== WORK INSTRUCTION ==
Each entry must appear in the answer exactly as written.

____

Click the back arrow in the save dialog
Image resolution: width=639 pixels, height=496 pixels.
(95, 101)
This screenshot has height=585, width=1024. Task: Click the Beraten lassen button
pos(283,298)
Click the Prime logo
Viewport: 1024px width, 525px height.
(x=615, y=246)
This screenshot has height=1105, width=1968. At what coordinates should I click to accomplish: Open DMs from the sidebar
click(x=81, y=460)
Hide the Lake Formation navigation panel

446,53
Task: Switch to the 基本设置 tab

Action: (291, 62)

____

== SOLUTION ==
Click the back arrow in the save dialog
Image resolution: width=639 pixels, height=496 pixels.
(95, 101)
This screenshot has height=585, width=1024. Task: Click the Beraten lassen button
pos(283,298)
Click the Prime logo
Viewport: 1024px width, 525px height.
(x=615, y=246)
This screenshot has height=1105, width=1968. At what coordinates should I click to accomplish: Open DMs from the sidebar
click(x=81, y=460)
Hide the Lake Formation navigation panel

446,53
Task: Switch to the 基本设置 tab

Action: (291, 62)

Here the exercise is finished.